A cinquant’anni dal disastro dell’Icmesa, il presidente della Repubblica Sergio Mattarella ha reso omaggio alla comunità di Seveso, ricordando uno degli eventi ambientali più gravi della storia italiana ed europea. Durante la cerimonia ufficiale organizzata nel comune brianzolo per il cinquantesimo anniversario dell’incidente del 10 luglio 1976, il Capo dello Stato ha definito quella tragedia “un punto di svolta nella coscienza italiana ed europea per la cultura della sicurezza e della prevenzione”.
Il riferimento è all’esplosione avvenuta nello stabilimento chimico Icmesa di Meda, da cui si sprigionò una nube contenente diossina che contaminò ampie aree della Brianza, coinvolgendo in particolare Seveso, Cesano Maderno e Desio.
“Quanto avvenne era inammissibile”
Nel suo intervento, Mattarella ha sottolineato come il disastro abbia rappresentato uno spartiacque nella gestione dei rischi industriali.
“Quanto avvenne era inammissibile”, ha dichiarato il Presidente. “Le norme successivamente elaborate su scala continentale ebbero valore storico perché si fondarono sulla tutela della vita delle persone, delle comunità e dell’ambiente come diritto umano primario”.
Le parole del Capo dello Stato richiamano direttamente la nascita delle cosiddette Direttive Seveso, il quadro normativo europeo che ha rivoluzionato la prevenzione degli incidenti rilevanti negli impianti industriali a rischio, diventando un modello di riferimento a livello internazionale.
Una tragedia che segnò l’Italia
Mattarella ha ricordato la portata dell’emergenza che colpì la Brianza nell’estate del 1976.
“Fu uno degli eventi più drammatici che il nostro Paese si sia trovato ad affrontare”, ha affermato. “Ancora oggi i suoi effetti inquinanti lo fanno considerare uno degli eventi più gravi a livello globale.
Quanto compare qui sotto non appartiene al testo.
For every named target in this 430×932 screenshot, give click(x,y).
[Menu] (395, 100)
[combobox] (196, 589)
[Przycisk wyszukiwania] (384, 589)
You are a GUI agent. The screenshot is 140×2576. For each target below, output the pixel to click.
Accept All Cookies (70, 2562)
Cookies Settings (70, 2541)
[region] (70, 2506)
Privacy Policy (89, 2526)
Un intero paese, un’intera zona della operosa Brianza si fermarono. L’intera Regione, l’intera Italia erano sgomente”.
La nube tossica provocò gravi conseguenze sanitarie e ambientali. Centinaia di persone furono evacuate, migliaia di animali morirono o vennero abbattuti per evitare la diffusione della contaminazione e numerosi bambini riportarono lesioni cutanee dovute all’esposizione alla diossina.
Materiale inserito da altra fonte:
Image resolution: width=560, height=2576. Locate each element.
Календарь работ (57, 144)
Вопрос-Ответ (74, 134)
Dal terreno contaminato al Bosco delle Querce
La cerimonia è iniziata al Bosco delle Querce, il parco naturale realizzato nell’area maggiormente colpita dalla contaminazione dopo un lungo e complesso processo di bonifica. Qui il Presidente ha partecipato allo scoprimento di una targa commemorativa e a un flash mob simbolicamente dedicato al futuro.
Il parco sorge sopra le vasche che contengono i materiali contaminati rimossi negli anni successivi al disastro ed è oggi considerato uno dei simboli della rinascita del territorio.
Accanto a Mattarella erano presenti il presidente del Senato Ignazio La Russa, il ministro dell’Ambiente Gilberto Pichetto Fratin, il presidente della Regione Lombardia Attilio Fontana e la sindaca di Seveso Alessia Borrioni.
“C’è un prima e un dopo l’incidente di Seveso”, aveva ricordato nelle ore precedenti Fontana, evidenziando come la tragedia abbia contribuito a cambiare profondamente la legislazione in materia di sicurezza industriale e tutela ambientale.
A mezzo secolo di distanza, Seveso continua così a rappresentare non solo il simbolo di una delle più gravi emergenze ambientali europee, ma anche l’esempio di come una tragedia possa trasformarsi in una lezione collettiva destinata a influenzare generazioni di cittadini e legislatori.